## Reading passage
★ ★ ★ ★ ★
We were unable to construct funnel plots (plotting trial effects against inverse standard errors of effects) to assess for reporting biases as planned, as <10 studies were available for all outcomes included in the meta-analysis.

Data Synthesis

Data was pooled from similar studies using inverse-variance fixed-effects method. Wherever it was inappropriate to pool data and meta-analysis was not possible, we presented the data in tables for illustrative purposes and a narrative synthesis was done.

Results

Results of the Research

Our literature search retrieved a total of 1,580 articles out of which 229 articles were removed as duplicates (Figure 1). The titles and abstracts of the remaining 1,351 articles were screened and irrelevant articles were excluded. Full text screening was done for 17 studies which were assessed on the basis of our inclusion criteria. Eight studies were excluded for being unable to fulfill the inclusion criteria (2, 11, 12, 21, 24–27), and the remaining 9 studies were included in this systematic review (13–20, 23). The characteristics of the included studies are listed in Table 1 (study details and population demographics) and Table 2 (diagnosis, intervention, outcome).

TABLE 1

Table 1. Study details and population demographics.
★ ★ ★ ★ ★
## Extracted material
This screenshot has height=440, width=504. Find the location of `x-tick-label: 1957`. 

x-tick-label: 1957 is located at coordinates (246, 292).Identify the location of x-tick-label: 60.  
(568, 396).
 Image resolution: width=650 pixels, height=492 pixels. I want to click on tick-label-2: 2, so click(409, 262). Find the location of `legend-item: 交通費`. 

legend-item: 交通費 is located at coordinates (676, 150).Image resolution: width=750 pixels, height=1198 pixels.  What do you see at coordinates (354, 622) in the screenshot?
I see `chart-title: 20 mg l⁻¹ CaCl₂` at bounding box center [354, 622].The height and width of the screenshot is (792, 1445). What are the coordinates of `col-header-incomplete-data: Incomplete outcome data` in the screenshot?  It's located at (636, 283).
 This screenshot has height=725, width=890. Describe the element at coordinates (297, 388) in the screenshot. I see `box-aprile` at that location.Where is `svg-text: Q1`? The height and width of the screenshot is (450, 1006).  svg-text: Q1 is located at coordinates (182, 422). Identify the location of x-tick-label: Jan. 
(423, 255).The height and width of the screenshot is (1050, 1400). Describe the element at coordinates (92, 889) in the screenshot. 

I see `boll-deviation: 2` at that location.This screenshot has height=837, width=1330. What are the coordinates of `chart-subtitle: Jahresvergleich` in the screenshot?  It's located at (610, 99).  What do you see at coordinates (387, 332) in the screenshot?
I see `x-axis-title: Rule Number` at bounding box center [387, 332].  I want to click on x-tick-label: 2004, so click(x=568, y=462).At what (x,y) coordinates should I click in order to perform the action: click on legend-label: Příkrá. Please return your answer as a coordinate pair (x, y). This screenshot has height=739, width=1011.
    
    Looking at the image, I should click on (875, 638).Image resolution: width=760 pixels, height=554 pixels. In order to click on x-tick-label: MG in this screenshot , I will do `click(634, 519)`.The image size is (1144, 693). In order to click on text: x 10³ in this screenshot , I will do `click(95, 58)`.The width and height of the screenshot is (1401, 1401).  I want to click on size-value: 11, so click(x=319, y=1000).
★ ★ ★ ★ ★
## Exercise goal
Could you retype everything in the review excerpt from "Data Synthesis" down to "synthesis was done."? The listing has no connection to the review excerpt.

## Output for this task
Data Synthesis

Data was pooled from similar studies using inverse-variance fixed-effects method. Wherever it was inappropriate to pool data and meta-analysis was not possible, we presented the data in tables for illustrative purposes and a narrative synthesis was done.